At a maximum, this could have increased the measured volume by about
0.5%. Secondly, the water used was tap water in all cases, in which
dissolved air may have been present. If any of this air had been released
in the presence of the warm hydrogen gas, this would have increased the
volume of gas measured. This would have affected the results by less than
1 %. Since the results are within the measurement error, and quantification
of these two sources of error would not significantly affect the results, no
further experiment was carried out in this area
The procedure used in the above experiments was repeated, with the
exception that the tube leading from the top of the reaction bottle was
connected to a gas sampling bag. Two samples of gas were obtained and
analysed.
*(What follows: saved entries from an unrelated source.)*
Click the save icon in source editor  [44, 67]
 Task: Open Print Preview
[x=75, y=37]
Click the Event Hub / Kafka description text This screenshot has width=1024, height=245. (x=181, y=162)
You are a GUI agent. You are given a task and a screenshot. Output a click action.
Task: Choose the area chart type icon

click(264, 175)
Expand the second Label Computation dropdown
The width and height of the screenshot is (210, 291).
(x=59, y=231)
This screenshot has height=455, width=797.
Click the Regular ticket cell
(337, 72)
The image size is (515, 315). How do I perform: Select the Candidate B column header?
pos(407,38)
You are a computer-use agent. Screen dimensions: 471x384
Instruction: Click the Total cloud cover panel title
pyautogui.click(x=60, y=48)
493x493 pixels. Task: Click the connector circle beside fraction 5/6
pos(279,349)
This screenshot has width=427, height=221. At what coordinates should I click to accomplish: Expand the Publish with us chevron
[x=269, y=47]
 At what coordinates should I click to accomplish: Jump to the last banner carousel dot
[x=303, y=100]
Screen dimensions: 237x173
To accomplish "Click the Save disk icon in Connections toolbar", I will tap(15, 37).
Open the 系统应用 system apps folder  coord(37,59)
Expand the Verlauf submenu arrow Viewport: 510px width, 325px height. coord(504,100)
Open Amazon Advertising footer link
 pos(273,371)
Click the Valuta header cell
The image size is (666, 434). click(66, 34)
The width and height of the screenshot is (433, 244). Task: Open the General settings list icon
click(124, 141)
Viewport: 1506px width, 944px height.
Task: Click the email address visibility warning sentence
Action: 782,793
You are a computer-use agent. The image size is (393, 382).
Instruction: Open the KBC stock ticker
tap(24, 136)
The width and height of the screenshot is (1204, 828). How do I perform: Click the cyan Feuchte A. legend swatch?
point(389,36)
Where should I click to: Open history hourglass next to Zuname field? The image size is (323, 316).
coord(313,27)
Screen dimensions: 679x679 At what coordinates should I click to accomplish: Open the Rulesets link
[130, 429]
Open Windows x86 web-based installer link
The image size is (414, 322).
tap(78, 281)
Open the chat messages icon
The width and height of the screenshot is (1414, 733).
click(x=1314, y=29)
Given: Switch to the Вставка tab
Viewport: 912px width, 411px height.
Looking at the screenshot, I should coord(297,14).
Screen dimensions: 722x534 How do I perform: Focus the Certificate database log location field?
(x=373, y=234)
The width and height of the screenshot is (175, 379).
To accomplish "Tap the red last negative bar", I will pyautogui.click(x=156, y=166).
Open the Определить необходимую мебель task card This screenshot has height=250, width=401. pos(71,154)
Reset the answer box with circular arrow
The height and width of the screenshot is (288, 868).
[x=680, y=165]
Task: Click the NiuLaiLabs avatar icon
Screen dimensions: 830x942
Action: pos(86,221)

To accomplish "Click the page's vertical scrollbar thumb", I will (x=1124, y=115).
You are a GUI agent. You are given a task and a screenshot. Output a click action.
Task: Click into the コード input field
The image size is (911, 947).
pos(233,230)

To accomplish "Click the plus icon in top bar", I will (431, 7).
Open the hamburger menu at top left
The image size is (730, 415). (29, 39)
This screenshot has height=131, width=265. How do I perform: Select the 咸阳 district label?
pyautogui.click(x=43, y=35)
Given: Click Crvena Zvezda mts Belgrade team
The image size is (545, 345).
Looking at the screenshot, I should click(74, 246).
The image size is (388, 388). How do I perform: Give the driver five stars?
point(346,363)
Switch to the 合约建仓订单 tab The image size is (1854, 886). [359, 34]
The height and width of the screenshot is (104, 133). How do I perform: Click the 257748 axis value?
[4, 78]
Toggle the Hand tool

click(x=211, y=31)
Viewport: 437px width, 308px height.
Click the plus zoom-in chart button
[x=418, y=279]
The results are presented in Table 2.
Table 2: Gas Analysis
Sample Hydrogen Oxygen & Nitrogen
Concentration
1 92 % balance
2 98 % balance
Table 2 shows that the purity of the hydrogen collected in the
second sample was 98%. This is close to what was theoretically expected.
The lower 92% concentration observed in the first sample was probably
due to the fact the system was not completely purged with hydrogen before
the sample was taken. By the time the second sample was taken, most of
the air had been purged from the tube and the reaction bottle.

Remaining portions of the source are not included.